Os dois candidatos ao Senado na chapa do deputado Luciano Nunes, Robert Rios (DEM) e Wilson Martins (PSB) criticaram de forma atuação dos atuais senadores do Piauí. Segundo eles, é chegada a hora de retomar o respeito no Senado.

“Hoje a oposição tem muitas legiões e somos fortes. O povo tem tanto ódio e ira desse governo que não sei se o Wellington vai para o segundo turno. Para o Senado vai ser uma eleição de sentimento e estrutura. O governador tem dois senadores que representam estrutura, dinheiro, corrupção, Lava Jato, construtora Jurema e temos eu e Wilson Martins que representa o sentimento do povo. Queremos resgatar o povo do Piauí desse mar de lama”, disse Robert Rios.

Perguntado sobre o que se pode esperar de um Robert Rios senador, ele ressaltou que o respeito e o fim das chacotas à qual os atuais senadores do Piauí são vítimas.

“Primeiro lealdade, segundo sinceridade. Vou devolver o respeito ao povo do Piauí no Senado. Estamos sendo debochados no Senado. Somos apenas o senador da Lava Jato, a tiazinha do café e o véin dançador, vamos colocar o Piauí na mesa para termos respeito. Vamos resgatar os valores de cada homem e cada mulher”, destacou.

Sobre a operação da Polícia Federal na secretaria Estadual de Educação, o deputado Robert Rios disse que novas informações serão divulgadas nos próximos dias pela PF.
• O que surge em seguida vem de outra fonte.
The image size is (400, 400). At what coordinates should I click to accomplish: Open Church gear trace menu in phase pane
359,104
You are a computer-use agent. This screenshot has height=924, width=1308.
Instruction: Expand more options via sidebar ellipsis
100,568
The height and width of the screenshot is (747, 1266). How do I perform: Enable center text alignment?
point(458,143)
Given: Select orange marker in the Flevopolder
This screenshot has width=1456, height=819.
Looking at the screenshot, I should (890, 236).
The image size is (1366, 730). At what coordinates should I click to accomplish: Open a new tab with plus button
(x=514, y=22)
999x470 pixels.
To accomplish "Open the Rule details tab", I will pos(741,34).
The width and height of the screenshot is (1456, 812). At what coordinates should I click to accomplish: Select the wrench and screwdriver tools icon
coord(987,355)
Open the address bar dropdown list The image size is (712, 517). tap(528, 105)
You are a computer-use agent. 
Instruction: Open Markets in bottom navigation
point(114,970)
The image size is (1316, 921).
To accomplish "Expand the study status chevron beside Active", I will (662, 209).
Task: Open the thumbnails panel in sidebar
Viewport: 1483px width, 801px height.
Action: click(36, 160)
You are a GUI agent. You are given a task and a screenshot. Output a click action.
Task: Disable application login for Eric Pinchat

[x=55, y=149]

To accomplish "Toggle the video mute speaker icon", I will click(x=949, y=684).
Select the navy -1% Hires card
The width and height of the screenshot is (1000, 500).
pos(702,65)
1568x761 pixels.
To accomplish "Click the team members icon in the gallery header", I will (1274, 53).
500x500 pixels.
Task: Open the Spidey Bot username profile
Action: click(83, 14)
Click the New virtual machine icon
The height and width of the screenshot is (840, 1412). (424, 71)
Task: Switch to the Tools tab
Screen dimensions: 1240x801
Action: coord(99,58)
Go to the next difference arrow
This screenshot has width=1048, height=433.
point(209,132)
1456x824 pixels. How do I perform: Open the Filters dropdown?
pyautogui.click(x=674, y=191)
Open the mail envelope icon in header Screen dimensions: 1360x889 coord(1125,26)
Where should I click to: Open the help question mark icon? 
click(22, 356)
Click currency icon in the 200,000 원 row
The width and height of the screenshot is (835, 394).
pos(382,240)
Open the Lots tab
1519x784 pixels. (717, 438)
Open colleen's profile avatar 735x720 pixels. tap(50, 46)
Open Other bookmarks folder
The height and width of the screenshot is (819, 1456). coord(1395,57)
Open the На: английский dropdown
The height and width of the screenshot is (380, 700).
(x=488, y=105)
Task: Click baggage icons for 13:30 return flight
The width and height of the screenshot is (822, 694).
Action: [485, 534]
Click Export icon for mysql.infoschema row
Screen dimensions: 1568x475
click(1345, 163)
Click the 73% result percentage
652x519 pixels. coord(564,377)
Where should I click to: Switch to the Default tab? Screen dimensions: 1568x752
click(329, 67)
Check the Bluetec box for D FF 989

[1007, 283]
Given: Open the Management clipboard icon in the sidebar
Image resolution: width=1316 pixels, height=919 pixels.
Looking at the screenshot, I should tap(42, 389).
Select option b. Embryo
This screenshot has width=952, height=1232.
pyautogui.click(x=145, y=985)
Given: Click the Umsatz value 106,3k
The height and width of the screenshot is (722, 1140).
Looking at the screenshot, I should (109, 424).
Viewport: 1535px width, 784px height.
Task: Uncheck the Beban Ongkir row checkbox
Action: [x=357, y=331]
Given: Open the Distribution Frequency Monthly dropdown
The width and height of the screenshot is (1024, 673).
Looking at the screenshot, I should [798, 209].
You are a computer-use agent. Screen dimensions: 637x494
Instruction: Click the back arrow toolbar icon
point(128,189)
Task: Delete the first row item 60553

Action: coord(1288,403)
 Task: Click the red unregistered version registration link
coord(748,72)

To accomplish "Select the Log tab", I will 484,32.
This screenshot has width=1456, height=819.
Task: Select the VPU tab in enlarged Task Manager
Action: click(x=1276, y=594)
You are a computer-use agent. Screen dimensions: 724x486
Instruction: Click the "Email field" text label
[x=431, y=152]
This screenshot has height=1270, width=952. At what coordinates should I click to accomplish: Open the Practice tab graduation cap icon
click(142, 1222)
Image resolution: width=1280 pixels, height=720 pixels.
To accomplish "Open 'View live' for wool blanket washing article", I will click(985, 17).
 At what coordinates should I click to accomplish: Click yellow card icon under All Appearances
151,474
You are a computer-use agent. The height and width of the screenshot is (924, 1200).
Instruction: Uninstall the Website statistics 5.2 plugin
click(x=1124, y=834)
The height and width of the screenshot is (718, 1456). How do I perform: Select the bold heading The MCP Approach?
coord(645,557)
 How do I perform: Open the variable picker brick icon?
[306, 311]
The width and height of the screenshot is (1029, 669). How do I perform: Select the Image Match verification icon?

“Já era esperada, venho a mais de ano denunciando. É gravíssimo, muita coisa vai acontecer. O que aconteceu na Educação, aconteceu na Saúde, nas obras do Estado, e muito calçamento superfaturado. 22 presos somente na primeira operação. Começou aqui uma Lava Jato. A polícia já colheu provas graves contra o Governo, é só esperar o momento certo”, finalizou.

“O governador vai ter um senador que tem história de vida, que lutou e trabalhou para ser médico. Tem nossa história, nosso passado de muita luta, que venceu na vida com muito estudo, honrado o que aprendi com meus pais no Sertão do Piauí, que tem que honrar a palavra. Um compromisso assumido tem que ser cumprido. Somos ficha limpa, e podemos ter a honra de transmitir para o povo do Piauí um mandato honrado. Temos capacidade de articular, de argumentar, junto com outros senadores da República. Vamos arregimentar as forças e fazer com que o Piauí receba os recursos necessários para fazer as mudanças que precisam. Precisamos fazer com que o Piauí deixe de ser a mesmice, que a todo o instante a Polícia Federal ocupa os prédios públicos fazendo busca, apreensão e colocando em investigação. Precisamos deixar de viver esse momento de incredibilidade. O político que perde a credibilidade perde o apelo popular. Com experiência e inteligência vamos construir um Piauí melhor. Vamos valorizar o servidor público, dar oportunidade aos jovens, melhor a política do carro-pipa”, disse Wilson Martins.O ex-governador Wilson Martins aposta na mítica de que é um candidato ficha limpa. Reiteradas vezes ele destacou essa frase em suas entrevistas. Segundo ele, o Piauí precisa de um senador com poder de diálogo e de voto. Ele disse ainda que irá apostar também em sua história de vida para conseguir levar sua mensagem aos piauienses.

Sobre a diferença de estrutura nas campanhas, Wilson Martins disse que não teme o poderio financeiro de Ciro Nogueira e Marcelo Castro. Ele informou eu o que vai valer é o sentimento de mudança e renovação por parte do povo.

“Não tenho dúvidas que conseguiremos. O que tá em jogo é nossa vida, a história do Piauí, a mudança que precisamos fazer. Não podemos passar a vergonha que estamos passando, de ter a Secretaria de Educação sofrendo intervenção da Polícia Federal. Precisamos de uma força renovadora, ficha limpa, decente, e esse nome é Luciano Nunes. Coloco meu nome como senador para que possamos fazer valer voz e voto de um senador. Precisamos ter capacidade de argumentar, de dialogar, para que um senador do Piauí tenha o mesmo peso do senador de São Paulo. Precisamos de respeito, é um descaso a segurança, o desrespeito com os militares, os agentes penitenciários, com todos os servidores que suam a camisa. Quero ser um senador para fazer valer a voz e o voto de senador da República”, finalizou.